[GIVEN PROBLEM]: Copy out the lines between the one holding "You are a computer-use agent." and the one holding "point(384,717)", inclusive, with no changes.

Data extracted from a collection
● ● ● ● ● ● ●

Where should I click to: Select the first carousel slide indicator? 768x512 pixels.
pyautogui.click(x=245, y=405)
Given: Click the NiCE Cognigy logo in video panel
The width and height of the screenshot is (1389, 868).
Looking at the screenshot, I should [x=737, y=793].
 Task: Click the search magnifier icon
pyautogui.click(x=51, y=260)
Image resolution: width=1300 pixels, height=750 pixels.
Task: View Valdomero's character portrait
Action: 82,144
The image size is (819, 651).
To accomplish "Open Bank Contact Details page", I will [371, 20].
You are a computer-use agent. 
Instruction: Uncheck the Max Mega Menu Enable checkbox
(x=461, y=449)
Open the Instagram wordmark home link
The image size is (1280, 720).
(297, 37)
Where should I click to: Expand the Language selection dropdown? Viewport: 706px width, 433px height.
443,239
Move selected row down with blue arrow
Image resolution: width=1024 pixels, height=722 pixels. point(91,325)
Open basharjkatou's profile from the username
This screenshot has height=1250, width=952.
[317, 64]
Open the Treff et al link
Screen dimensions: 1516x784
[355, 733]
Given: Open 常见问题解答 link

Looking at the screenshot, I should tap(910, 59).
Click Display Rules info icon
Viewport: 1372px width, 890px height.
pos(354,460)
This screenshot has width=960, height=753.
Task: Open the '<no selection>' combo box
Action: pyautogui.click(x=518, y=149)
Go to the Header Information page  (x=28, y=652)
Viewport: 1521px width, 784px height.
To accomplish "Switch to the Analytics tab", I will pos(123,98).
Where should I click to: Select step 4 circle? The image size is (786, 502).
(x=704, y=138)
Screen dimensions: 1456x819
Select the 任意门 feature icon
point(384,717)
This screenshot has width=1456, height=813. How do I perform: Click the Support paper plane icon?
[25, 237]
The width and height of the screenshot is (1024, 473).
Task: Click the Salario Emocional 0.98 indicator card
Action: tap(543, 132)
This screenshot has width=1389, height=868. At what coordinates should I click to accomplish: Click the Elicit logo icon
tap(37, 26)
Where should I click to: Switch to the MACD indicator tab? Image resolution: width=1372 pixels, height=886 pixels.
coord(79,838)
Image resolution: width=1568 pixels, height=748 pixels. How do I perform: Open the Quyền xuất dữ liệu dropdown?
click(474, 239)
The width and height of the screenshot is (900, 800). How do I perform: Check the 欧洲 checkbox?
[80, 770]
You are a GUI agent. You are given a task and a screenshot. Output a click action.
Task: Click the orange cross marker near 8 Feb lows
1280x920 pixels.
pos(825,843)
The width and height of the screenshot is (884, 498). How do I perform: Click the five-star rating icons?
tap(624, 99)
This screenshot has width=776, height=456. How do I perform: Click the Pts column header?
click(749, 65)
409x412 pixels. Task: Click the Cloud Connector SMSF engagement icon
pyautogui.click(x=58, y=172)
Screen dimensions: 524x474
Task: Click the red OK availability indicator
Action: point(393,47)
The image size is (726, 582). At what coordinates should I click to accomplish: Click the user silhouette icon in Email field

● ● ● ● ● ● ●

[COMPLETE ANSWER]:
You are a computer-use agent. 
Instruction: Uncheck the Max Mega Menu Enable checkbox
(x=461, y=449)
Open the Instagram wordmark home link
The image size is (1280, 720).
(297, 37)
Where should I click to: Expand the Language selection dropdown? Viewport: 706px width, 433px height.
443,239
Move selected row down with blue arrow
Image resolution: width=1024 pixels, height=722 pixels. point(91,325)
Open basharjkatou's profile from the username
This screenshot has height=1250, width=952.
[317, 64]
Open the Treff et al link
Screen dimensions: 1516x784
[355, 733]
Given: Open 常见问题解答 link

Looking at the screenshot, I should tap(910, 59).
Click Display Rules info icon
Viewport: 1372px width, 890px height.
pos(354,460)
This screenshot has width=960, height=753.
Task: Open the '<no selection>' combo box
Action: pyautogui.click(x=518, y=149)
Go to the Header Information page  (x=28, y=652)
Viewport: 1521px width, 784px height.
To accomplish "Switch to the Analytics tab", I will pos(123,98).
Where should I click to: Select step 4 circle? The image size is (786, 502).
(x=704, y=138)
Screen dimensions: 1456x819
Select the 任意门 feature icon
point(384,717)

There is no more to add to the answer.